The same goes for your nutrition. Whatever your biggest area of improvement with regard to your body composition, whether it’s gaining muscle mass or losing body fat, the bulk of that work should be done within the first three to six months of your off season. Leaving you time to return to maintenance and ramp up accordingly for the peaking of your season. Most people are so worried about hitting 100% effort in the gym and hitting their macro targets perfectly today, they don’t always think about things on a yearly view. 

Don’t get caught trying to do a calorie deficit while peaking for your season

Establish processed based goals

Of course finishing in the Top 100 of Quarterfinals or making it to the Semifinals of your region is an amazing goal. However, you really have no control over that or the leaderboard. Think about small tangible goals that you can do every single day that will “move the needle” of your chances of achieving your outcome based goal (Top 100 or Semifinals). 

Some process based goals may look more like: hitting your macro targets six days a week, getting eight hours of sleep a night, setting an intention for each training session you have, and going to the sauna one time a week. Those are all things you can actually control that can also leave you feeling more accomplished.

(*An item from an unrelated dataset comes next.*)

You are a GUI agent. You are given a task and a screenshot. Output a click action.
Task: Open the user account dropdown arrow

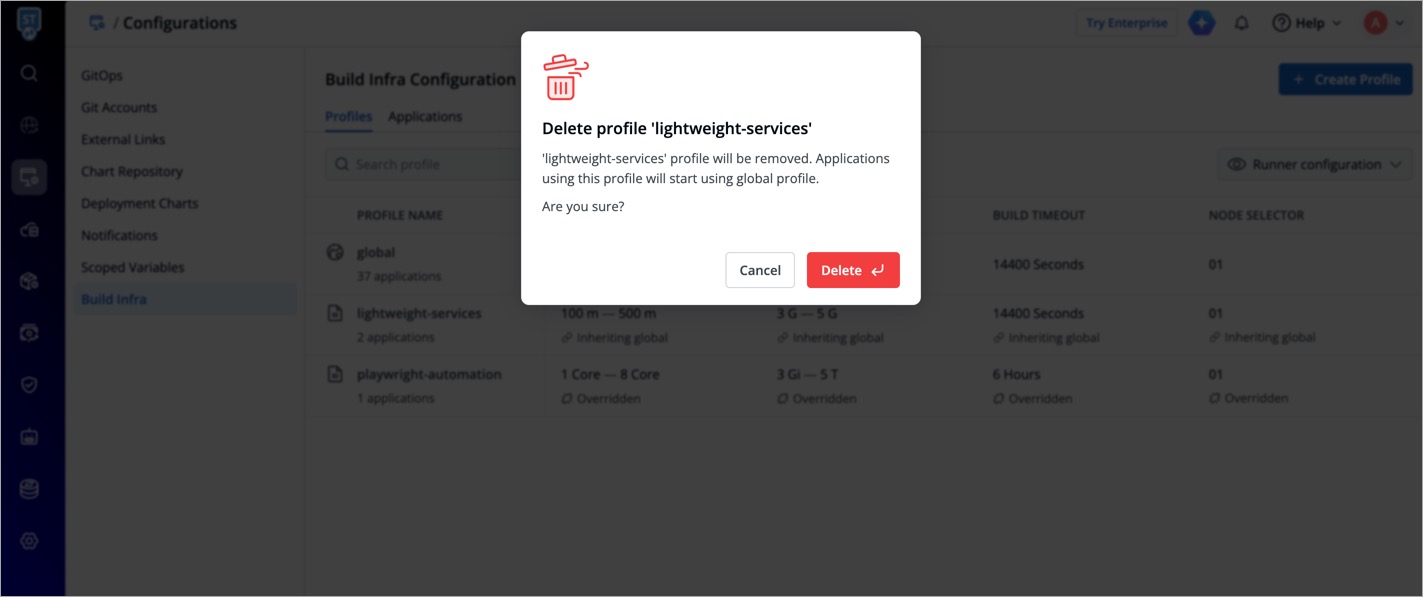point(1399,24)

We can get so caught up in our outcomes and comparing ourselves to others in the space, don’t forget to remember why you started CrossFit. You were drawn to it in some way. Maybe it was the competition, the mental and physical challenges, the whiteboard in class with everyone’s name and scores on it. 

Whatever it was for you, always bring your mind back why you started CrossFit. I think we can lose sight of that in pursuits to be more competitive. This space is so much bigger than any one person. It’s an amazing community of individuals looking to better themselves every single day.